**Exercise prompt**:
I need only the number of lines in this data that contain the string "Storage".

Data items
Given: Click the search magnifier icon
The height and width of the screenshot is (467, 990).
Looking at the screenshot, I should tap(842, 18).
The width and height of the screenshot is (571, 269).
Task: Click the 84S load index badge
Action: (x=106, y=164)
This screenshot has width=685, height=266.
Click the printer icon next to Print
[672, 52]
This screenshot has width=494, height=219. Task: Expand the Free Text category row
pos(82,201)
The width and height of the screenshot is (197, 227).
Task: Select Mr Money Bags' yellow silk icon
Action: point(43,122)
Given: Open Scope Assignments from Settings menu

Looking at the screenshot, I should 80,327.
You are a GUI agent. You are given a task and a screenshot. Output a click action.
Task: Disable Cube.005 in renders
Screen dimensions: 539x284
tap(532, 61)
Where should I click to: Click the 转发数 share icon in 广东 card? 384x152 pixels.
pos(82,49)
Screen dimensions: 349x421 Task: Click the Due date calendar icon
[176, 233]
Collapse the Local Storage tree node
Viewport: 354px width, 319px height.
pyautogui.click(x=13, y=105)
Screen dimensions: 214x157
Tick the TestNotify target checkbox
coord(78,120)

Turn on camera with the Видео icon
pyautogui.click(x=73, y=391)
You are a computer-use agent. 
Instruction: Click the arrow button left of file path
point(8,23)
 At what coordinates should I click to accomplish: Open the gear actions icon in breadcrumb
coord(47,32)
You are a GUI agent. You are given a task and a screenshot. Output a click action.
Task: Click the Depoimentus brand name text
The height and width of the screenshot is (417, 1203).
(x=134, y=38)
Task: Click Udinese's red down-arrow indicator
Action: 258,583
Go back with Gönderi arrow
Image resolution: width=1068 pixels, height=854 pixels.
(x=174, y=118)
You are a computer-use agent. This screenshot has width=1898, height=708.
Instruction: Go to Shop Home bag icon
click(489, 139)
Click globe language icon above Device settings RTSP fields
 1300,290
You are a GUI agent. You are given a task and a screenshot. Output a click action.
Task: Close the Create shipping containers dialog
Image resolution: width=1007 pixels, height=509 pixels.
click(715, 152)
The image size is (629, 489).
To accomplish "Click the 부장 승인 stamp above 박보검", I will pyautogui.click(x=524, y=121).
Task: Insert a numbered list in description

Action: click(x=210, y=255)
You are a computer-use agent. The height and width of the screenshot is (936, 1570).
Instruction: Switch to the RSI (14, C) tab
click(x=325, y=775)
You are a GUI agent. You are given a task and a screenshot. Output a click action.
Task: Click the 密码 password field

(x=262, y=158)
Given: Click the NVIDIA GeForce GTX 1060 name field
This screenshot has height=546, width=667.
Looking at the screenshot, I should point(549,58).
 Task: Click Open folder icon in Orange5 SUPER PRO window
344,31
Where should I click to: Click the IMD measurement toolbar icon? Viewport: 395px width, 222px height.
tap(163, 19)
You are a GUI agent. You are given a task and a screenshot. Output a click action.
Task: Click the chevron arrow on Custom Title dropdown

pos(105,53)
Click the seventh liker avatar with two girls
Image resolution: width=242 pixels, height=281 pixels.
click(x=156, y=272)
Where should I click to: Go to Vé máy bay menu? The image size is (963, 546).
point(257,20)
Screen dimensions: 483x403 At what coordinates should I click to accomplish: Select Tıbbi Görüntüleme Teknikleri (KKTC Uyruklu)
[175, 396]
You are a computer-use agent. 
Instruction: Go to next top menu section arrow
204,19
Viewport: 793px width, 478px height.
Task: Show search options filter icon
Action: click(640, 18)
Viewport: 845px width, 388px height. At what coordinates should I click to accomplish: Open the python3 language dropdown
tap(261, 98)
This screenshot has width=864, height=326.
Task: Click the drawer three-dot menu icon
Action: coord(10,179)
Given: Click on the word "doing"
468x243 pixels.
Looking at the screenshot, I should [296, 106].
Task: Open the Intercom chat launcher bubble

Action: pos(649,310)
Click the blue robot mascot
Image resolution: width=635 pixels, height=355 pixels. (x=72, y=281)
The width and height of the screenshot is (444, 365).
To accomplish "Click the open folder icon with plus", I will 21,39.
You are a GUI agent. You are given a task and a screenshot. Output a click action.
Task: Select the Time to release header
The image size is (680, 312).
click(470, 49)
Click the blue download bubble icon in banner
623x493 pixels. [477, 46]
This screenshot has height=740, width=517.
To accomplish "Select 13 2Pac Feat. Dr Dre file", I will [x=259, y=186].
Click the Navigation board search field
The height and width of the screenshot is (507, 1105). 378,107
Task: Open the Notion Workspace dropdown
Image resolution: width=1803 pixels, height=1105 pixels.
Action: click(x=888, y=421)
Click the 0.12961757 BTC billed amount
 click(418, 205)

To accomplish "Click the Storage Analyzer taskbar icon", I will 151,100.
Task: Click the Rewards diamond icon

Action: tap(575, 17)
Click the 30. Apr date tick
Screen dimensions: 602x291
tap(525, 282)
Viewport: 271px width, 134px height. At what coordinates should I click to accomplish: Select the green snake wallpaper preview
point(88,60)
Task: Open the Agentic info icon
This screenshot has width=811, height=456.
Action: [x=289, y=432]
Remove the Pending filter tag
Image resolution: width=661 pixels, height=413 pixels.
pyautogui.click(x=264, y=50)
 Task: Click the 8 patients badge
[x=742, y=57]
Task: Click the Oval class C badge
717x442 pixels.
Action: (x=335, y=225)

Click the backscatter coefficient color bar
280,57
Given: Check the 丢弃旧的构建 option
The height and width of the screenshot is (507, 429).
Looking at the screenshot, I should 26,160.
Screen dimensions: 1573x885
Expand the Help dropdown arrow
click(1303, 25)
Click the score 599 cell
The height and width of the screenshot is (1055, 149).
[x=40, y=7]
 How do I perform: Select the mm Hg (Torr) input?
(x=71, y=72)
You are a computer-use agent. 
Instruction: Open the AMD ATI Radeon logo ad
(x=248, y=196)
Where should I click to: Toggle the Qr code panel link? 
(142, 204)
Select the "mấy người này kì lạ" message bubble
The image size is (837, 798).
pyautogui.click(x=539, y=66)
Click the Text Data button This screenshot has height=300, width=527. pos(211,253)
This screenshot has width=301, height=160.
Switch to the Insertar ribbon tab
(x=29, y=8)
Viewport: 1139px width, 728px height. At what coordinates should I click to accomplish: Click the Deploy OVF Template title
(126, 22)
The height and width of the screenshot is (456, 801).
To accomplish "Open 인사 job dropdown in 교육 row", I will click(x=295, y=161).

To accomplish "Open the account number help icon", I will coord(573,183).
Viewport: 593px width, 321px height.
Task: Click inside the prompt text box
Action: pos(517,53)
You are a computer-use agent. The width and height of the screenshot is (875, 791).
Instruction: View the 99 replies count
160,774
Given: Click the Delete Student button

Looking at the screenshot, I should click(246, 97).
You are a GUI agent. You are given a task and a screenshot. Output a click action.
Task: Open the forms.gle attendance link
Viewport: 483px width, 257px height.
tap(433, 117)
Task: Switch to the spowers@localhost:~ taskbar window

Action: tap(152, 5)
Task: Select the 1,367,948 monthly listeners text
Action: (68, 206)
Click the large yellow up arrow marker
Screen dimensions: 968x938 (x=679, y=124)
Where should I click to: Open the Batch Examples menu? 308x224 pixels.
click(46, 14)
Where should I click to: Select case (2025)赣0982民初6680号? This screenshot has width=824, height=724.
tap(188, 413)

**Completed exercise**:
2